Fig. 7: In silico and in vitro assessment of the hACE2 receptor binding potential of a potentially zoonotic SARS-related coronavirus.

a Top, homology-modeling structure of the receptor-binding ___domain (RBD) of Bat SARS-like coronavirus CX1 in complex with human angiotensin-converting enzyme 2 (hACE2). Blue-colored residues on RBD indicate amino acid differences compared with SARS-CoV-2 Wuhan-Hu-1. Bottom, alignment of RBD sequences (residues T333 to G526 of spike protein) of Bat SARS-like coronavirus CX1, SARS-CoV-2 Wuhan-Hu-1 and two closely related bat coronavirus. Only polymorphic sites are shown.

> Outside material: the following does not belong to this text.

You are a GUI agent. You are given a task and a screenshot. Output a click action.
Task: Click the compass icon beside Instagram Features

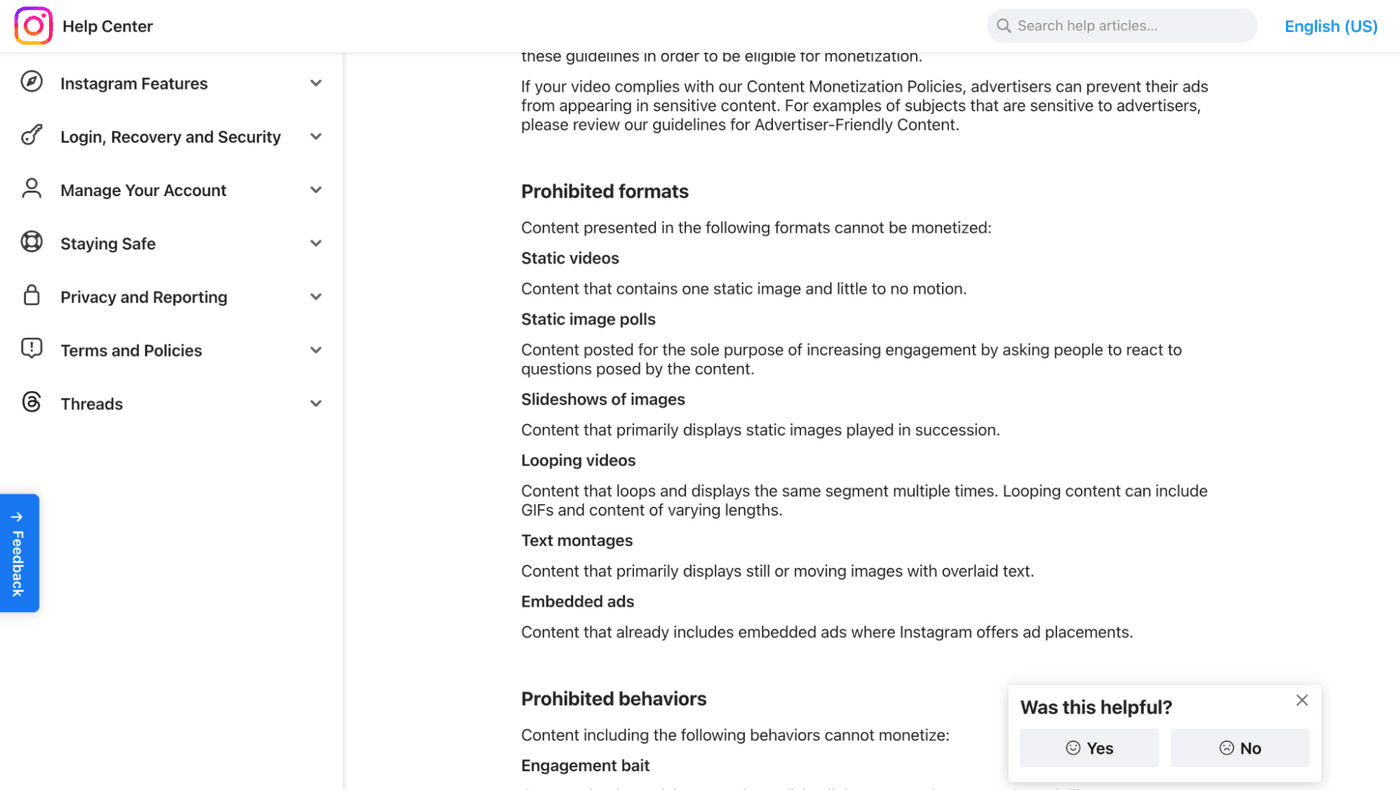(x=32, y=83)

The five amino acid differences in the RBD of Bat SARS-like coronavirus CX1 compared to SARS-CoV-2 Wuhan-Hu-1 are marked with blue dots. b Molecular dynamics simulation results of binding energy  (top) and binding stability (bottom) of Bat SARS-like coronavirus CX1 RBD-hACE2 complex. c The binding capability of SARS-CoV, SARS-CoV-2 and Bat SARS-like coronavirus CX1 RBD proteins to hACE2 protein was tested with various concentrations of the RBD proteins via ELISA. d The binding kinetics was determined by the biolayer interferometry (BLI) binding analysis. The purified hACE2 were coated on the sensor followed by the injection of various concentrations of SARS-CoV, SARS-CoV-2 and Bat SARS-like coronavirus CX1 RBD proteins. Source data are provided as a Source Data file.